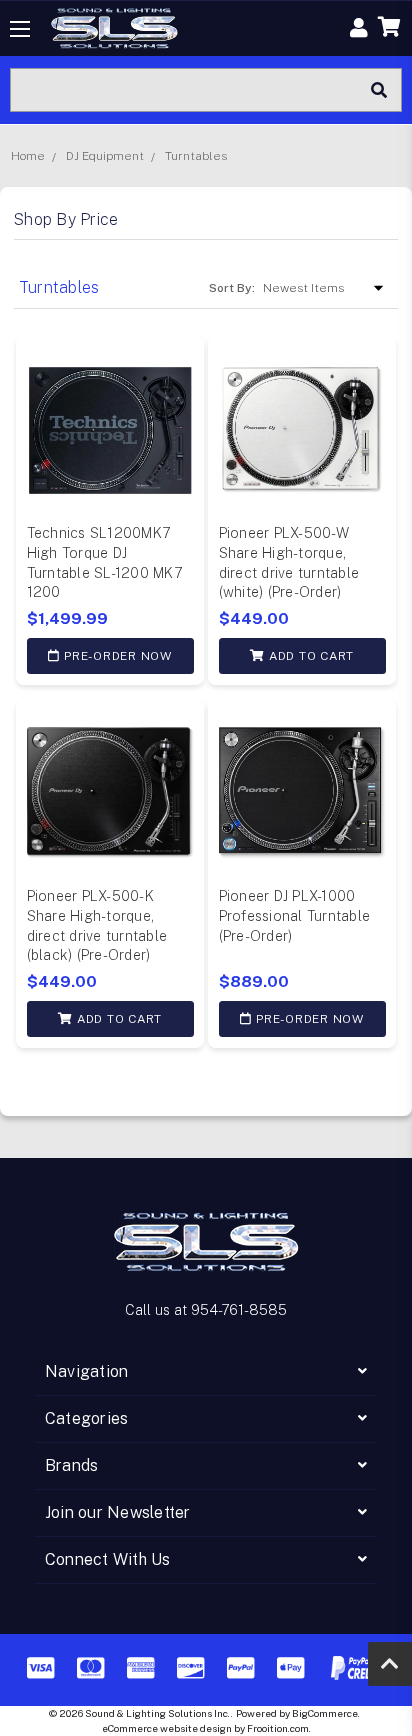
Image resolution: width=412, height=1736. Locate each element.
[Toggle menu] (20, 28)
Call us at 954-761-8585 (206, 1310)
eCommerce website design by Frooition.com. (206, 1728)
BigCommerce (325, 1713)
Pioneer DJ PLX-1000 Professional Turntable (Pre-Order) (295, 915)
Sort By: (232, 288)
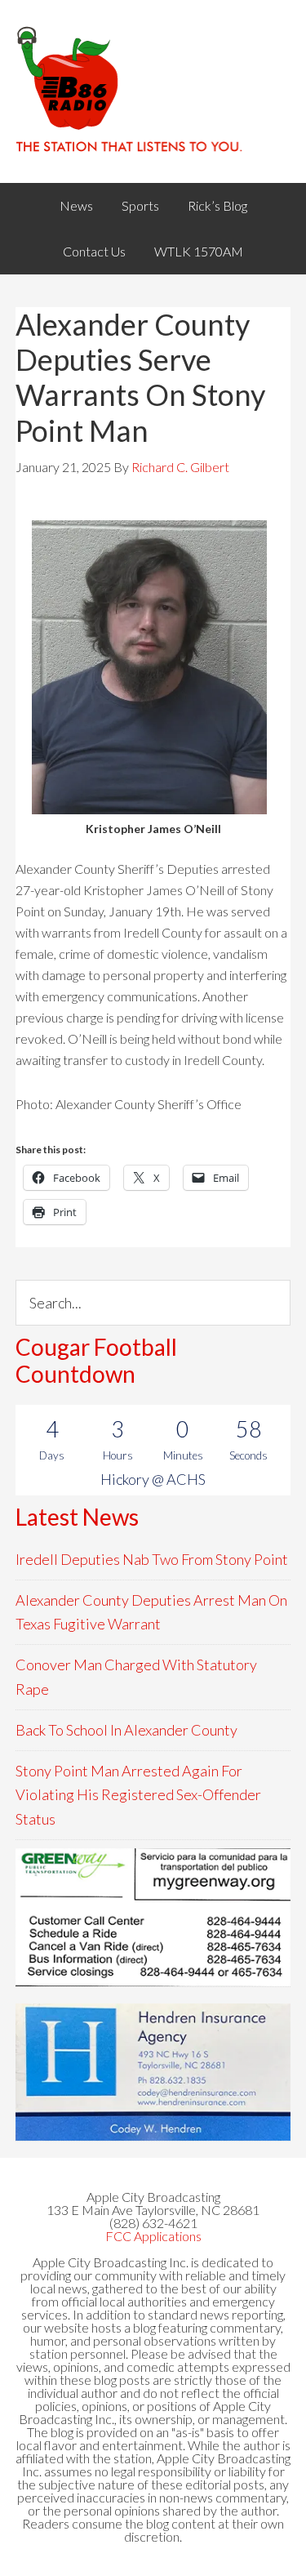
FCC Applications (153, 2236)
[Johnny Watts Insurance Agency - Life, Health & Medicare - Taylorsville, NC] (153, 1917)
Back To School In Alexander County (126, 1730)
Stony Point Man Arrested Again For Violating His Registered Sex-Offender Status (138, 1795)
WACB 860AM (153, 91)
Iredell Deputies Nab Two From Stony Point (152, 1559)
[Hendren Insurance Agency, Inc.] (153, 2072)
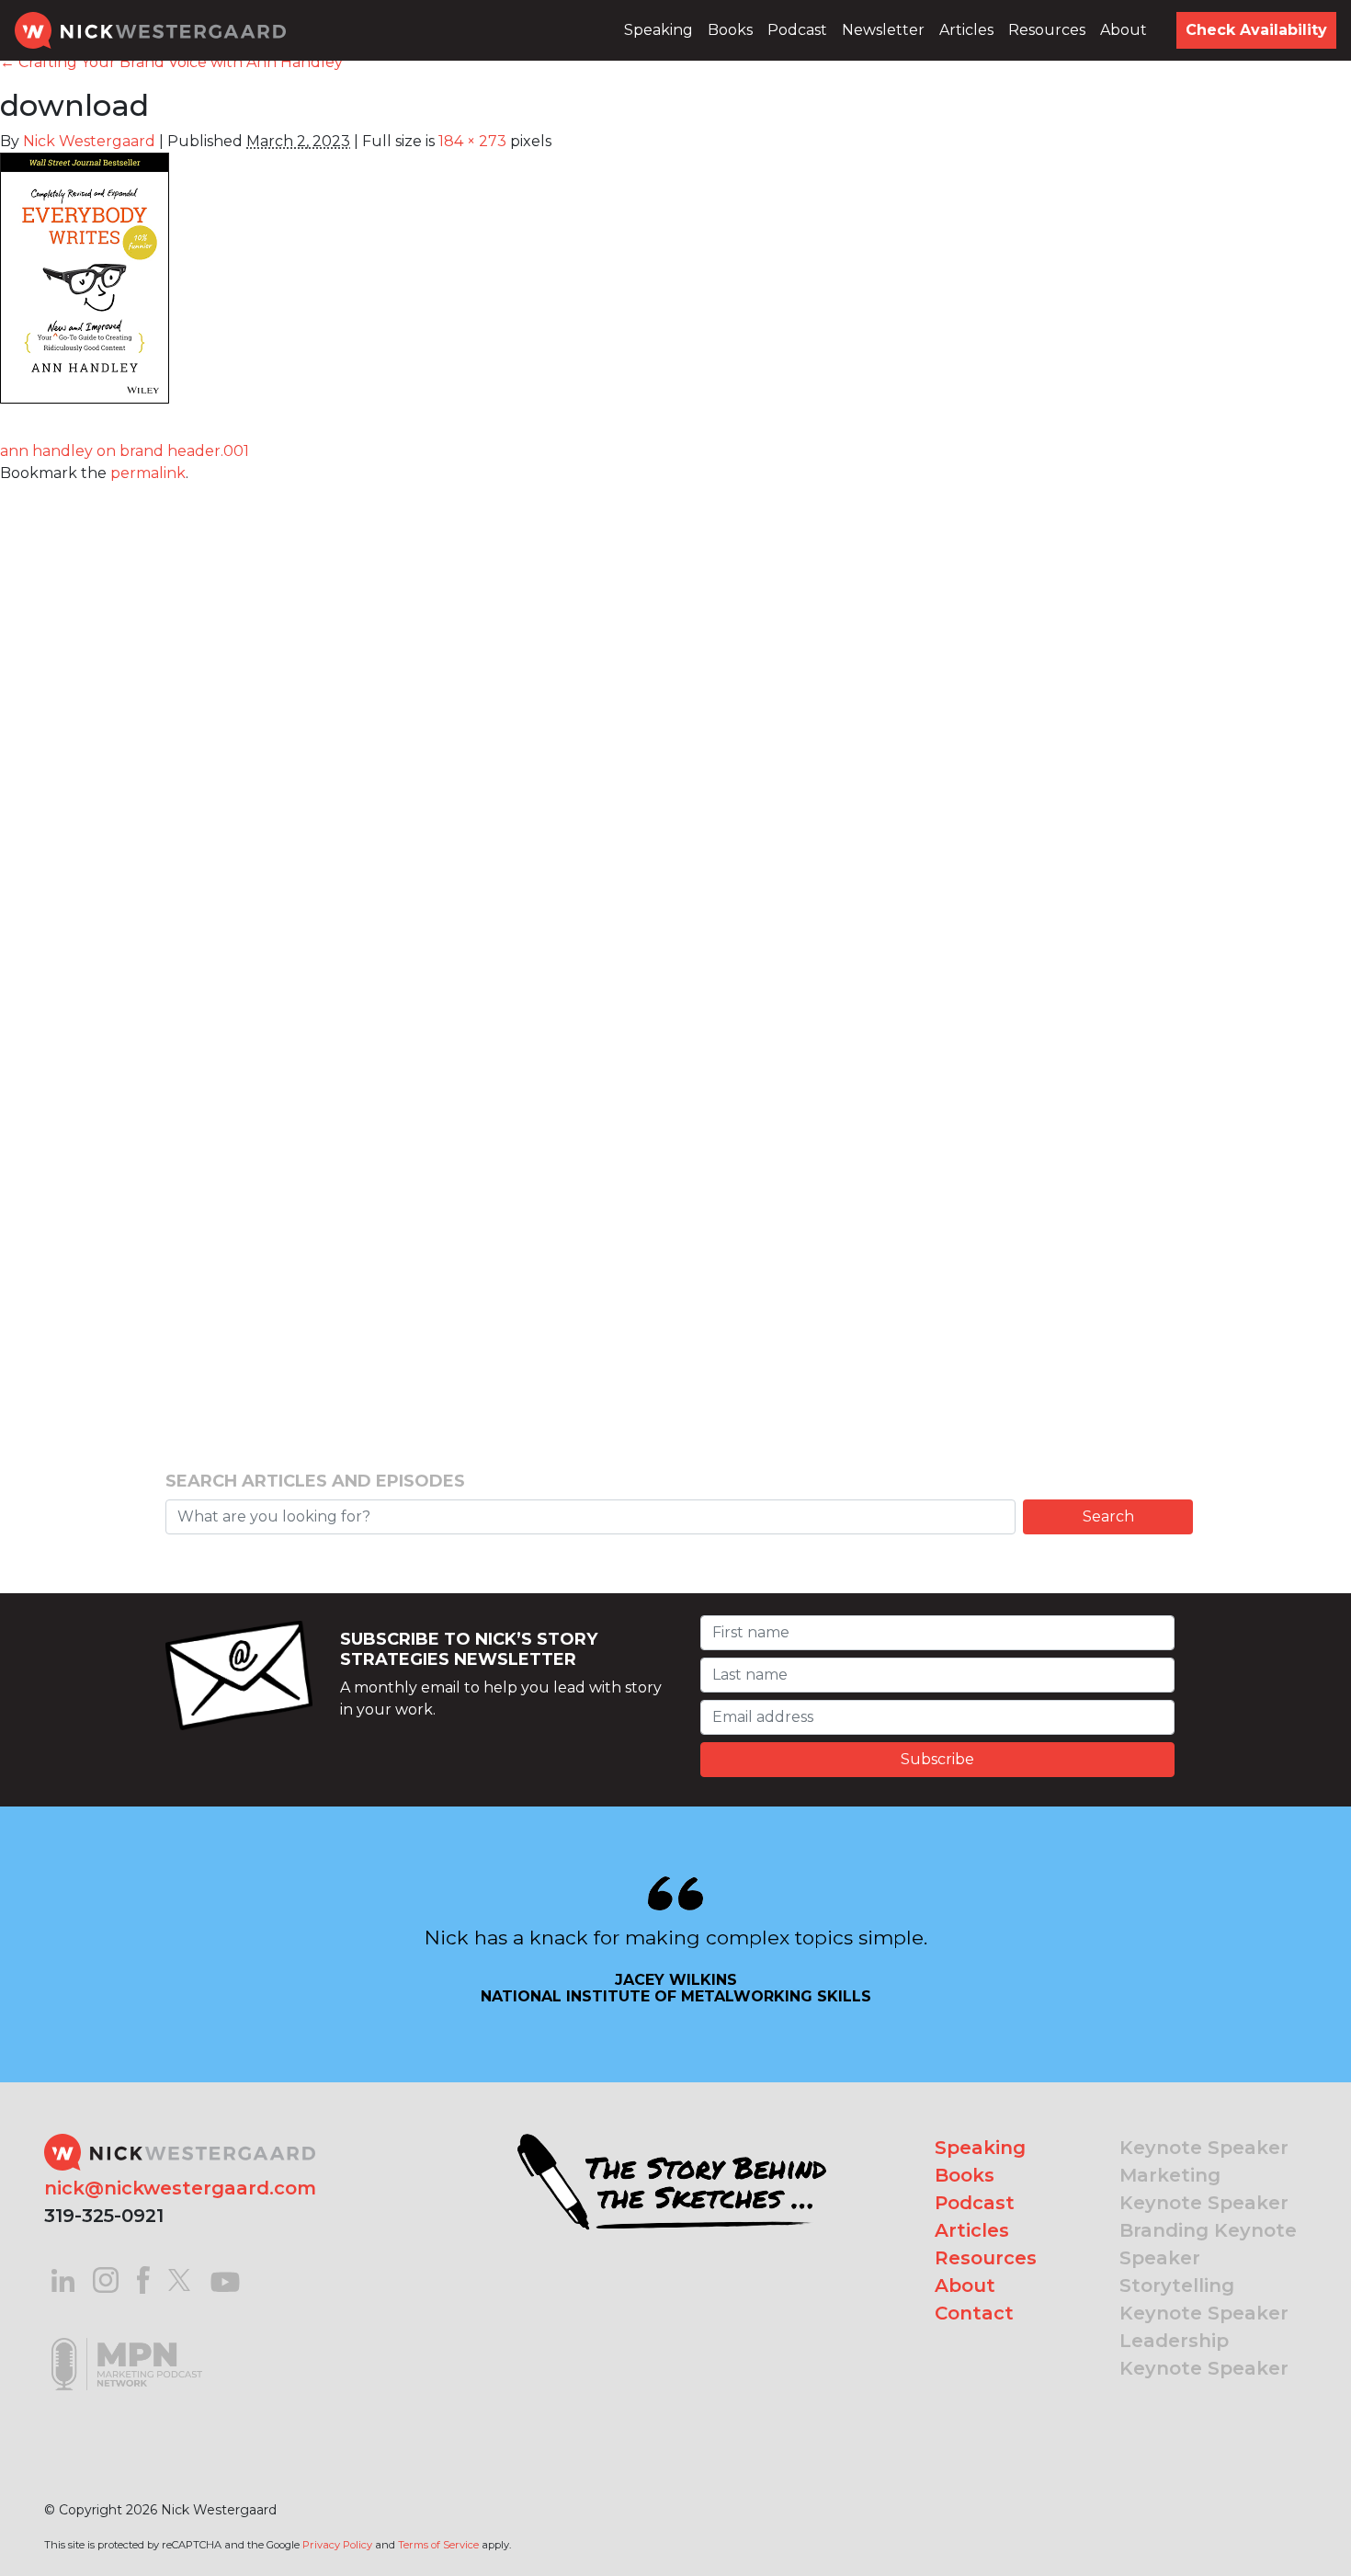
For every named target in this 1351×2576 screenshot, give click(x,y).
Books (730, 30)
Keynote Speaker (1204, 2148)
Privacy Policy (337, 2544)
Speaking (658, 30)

...

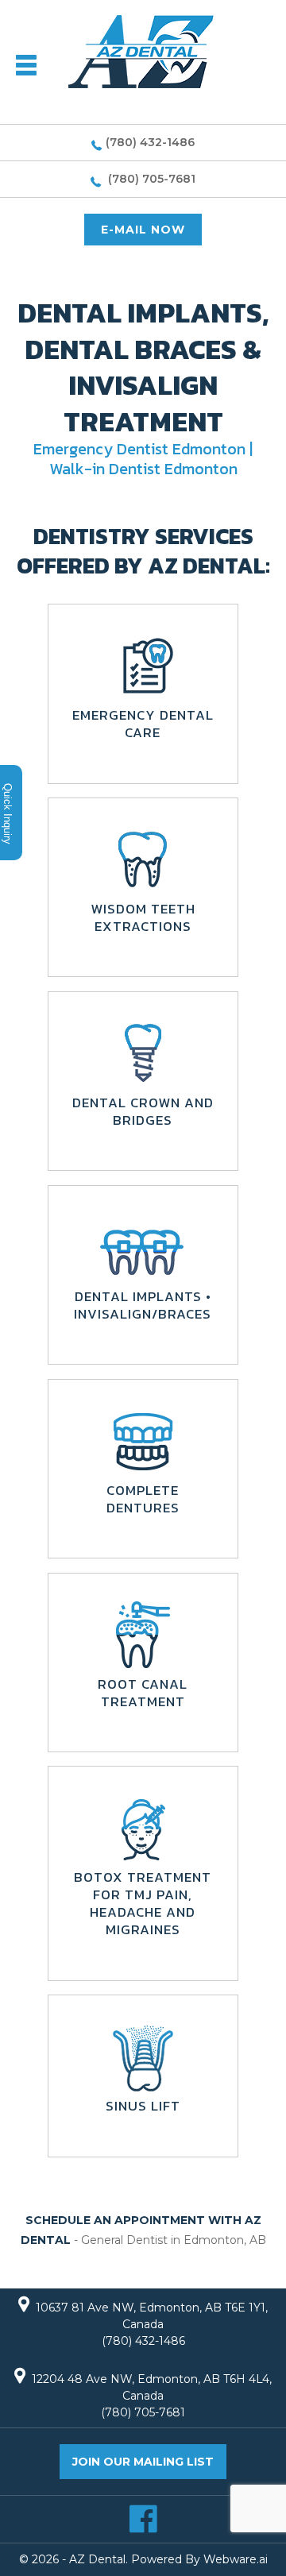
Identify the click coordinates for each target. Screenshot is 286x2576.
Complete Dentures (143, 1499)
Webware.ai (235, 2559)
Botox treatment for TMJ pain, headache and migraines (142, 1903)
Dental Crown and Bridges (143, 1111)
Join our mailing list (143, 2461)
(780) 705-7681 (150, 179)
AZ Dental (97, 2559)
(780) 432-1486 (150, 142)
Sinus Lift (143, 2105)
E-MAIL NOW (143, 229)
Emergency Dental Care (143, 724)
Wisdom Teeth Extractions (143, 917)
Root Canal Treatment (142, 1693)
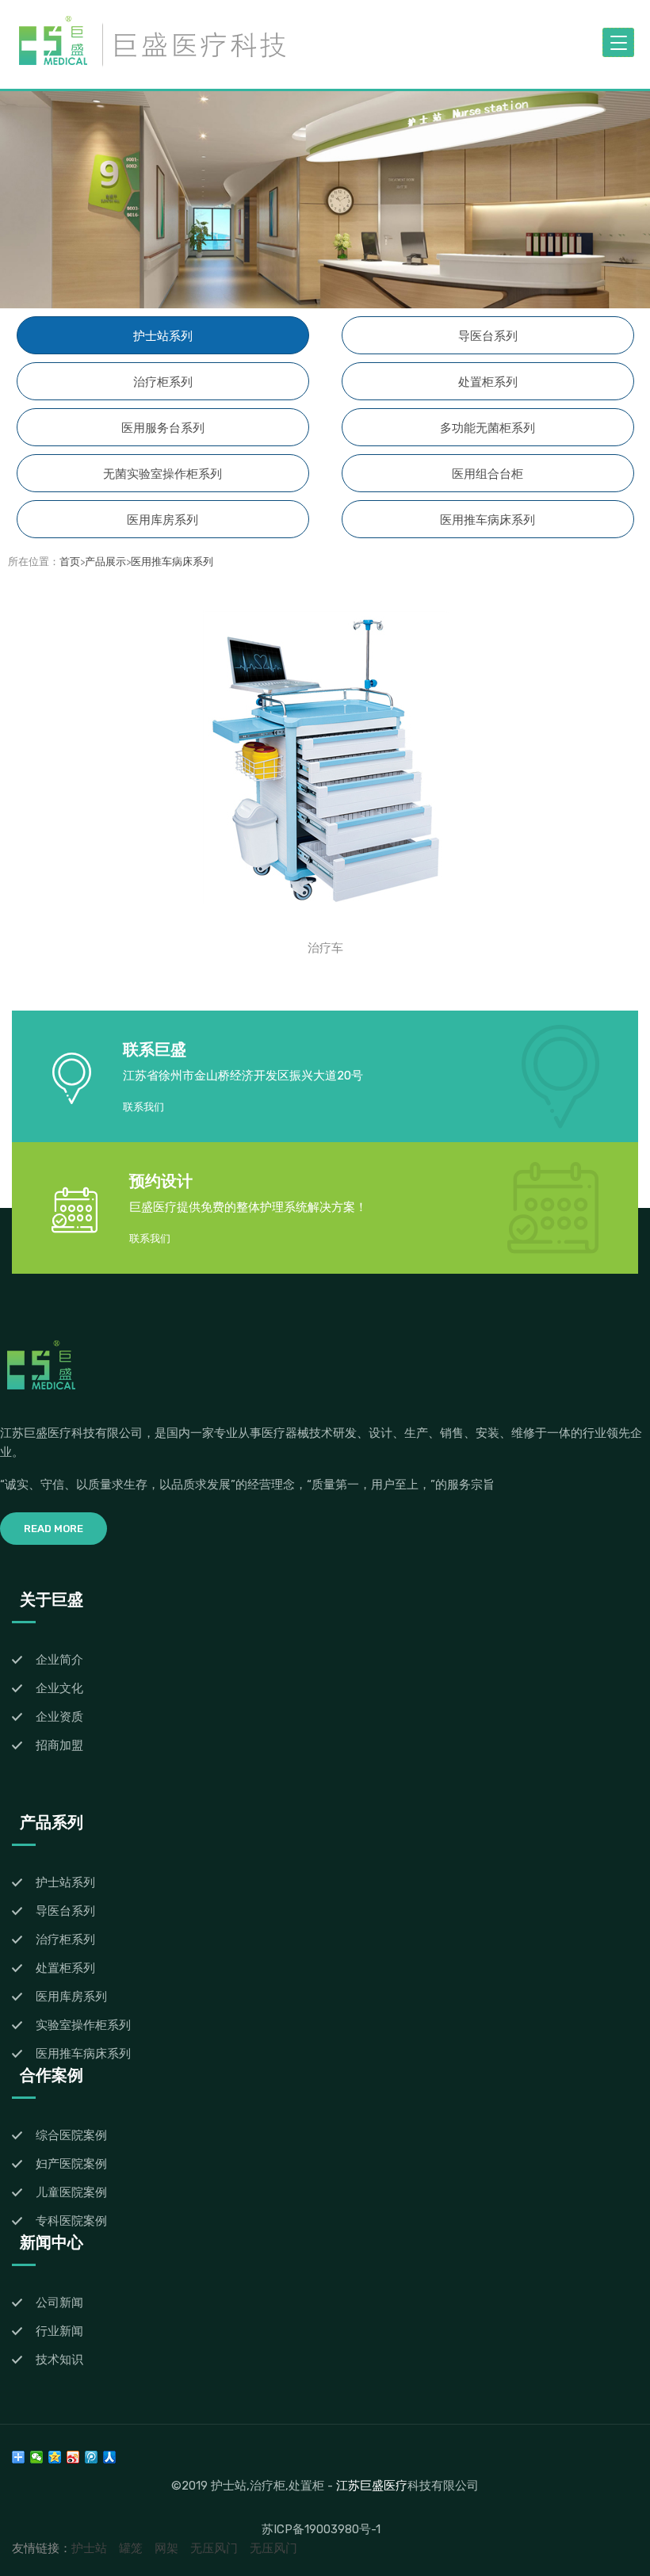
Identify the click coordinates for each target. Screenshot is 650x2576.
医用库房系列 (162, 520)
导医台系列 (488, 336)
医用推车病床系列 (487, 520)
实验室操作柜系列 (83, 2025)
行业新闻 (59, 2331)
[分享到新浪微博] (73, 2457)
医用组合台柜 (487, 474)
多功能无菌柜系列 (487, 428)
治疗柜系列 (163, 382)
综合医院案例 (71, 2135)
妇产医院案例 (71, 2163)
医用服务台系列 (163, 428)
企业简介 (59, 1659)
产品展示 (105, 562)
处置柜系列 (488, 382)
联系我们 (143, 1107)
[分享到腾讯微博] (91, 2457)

• Exercise directions: How many lines in the records above hold the string "Stony"? Only the number is wanted.

• Answer to the problem: 2